** Data in this exercise follows **

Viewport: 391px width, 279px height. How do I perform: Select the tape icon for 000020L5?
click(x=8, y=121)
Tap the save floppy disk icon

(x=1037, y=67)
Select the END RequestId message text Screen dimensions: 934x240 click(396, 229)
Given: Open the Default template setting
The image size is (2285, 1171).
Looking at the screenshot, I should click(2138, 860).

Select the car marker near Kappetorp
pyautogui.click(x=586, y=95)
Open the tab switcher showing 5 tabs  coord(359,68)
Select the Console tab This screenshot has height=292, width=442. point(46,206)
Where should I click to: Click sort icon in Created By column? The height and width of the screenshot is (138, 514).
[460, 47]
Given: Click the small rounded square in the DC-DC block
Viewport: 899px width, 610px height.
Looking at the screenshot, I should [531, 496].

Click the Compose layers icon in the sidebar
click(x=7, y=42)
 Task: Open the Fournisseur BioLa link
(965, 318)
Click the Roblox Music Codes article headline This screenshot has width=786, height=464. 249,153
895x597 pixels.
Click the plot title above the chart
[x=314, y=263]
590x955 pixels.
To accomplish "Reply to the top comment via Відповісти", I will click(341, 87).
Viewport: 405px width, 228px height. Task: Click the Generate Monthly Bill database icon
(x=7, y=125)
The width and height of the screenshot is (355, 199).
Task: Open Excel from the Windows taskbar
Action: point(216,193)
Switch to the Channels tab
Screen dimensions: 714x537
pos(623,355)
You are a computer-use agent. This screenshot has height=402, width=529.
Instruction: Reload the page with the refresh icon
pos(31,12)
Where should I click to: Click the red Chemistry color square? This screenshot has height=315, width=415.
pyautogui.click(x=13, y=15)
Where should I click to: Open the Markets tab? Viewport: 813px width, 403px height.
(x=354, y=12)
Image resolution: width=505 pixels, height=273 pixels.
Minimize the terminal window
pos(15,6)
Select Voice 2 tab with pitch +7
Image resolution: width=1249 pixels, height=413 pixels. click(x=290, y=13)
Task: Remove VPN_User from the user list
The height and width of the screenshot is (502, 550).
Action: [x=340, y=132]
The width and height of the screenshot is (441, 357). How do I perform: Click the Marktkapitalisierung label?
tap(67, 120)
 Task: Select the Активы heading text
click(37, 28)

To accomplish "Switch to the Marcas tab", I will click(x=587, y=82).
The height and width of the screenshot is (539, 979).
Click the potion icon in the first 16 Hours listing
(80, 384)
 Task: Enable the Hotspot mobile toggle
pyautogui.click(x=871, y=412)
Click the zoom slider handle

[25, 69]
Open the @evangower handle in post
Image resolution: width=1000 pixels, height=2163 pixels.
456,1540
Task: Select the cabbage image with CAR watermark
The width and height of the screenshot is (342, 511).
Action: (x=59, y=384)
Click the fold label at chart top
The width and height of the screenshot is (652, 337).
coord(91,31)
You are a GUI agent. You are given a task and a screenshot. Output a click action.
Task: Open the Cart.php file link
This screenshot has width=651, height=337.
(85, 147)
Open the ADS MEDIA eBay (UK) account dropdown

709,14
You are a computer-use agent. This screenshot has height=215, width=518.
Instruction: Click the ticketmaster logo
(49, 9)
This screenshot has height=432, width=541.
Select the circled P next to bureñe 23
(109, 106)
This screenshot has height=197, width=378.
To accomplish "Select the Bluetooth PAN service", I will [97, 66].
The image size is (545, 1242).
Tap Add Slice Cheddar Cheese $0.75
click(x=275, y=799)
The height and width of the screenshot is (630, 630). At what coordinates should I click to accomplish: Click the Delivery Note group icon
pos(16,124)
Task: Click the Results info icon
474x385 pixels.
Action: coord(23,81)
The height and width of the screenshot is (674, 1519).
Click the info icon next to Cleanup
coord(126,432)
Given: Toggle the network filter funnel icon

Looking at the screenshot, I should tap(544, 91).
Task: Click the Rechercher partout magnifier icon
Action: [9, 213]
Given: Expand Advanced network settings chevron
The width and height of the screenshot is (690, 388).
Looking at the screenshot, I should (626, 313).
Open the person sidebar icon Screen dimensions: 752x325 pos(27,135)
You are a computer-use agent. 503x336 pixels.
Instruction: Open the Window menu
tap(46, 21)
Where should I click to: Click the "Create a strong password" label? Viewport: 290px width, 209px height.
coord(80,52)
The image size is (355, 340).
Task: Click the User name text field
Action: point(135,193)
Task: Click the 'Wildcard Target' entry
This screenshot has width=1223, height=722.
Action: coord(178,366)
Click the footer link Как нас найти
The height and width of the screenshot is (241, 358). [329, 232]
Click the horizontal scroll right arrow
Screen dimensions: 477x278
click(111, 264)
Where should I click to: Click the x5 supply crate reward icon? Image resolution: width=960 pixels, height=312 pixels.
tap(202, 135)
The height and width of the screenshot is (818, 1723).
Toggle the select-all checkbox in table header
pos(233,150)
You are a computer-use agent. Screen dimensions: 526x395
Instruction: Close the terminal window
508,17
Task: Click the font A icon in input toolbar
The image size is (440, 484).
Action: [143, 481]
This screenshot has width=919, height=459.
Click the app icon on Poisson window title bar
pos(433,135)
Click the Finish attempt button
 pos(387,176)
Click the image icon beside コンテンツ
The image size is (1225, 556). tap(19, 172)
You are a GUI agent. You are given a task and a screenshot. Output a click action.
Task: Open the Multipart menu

** End of Data in this exercise **

Work to complete.
All lines of the records containing "agent" should be shown.

Written answer.
You are a computer-use agent. This screenshot has height=402, width=529.
You are a GUI agent. You are given a task and a screenshot. Output a click action.
You are a computer-use agent. This screenshot has height=215, width=518.
You are a computer-use agent. 503x336 pixels.
You are a computer-use agent. Screen dimensions: 526x395
You are a GUI agent. You are given a task and a screenshot. Output a click action.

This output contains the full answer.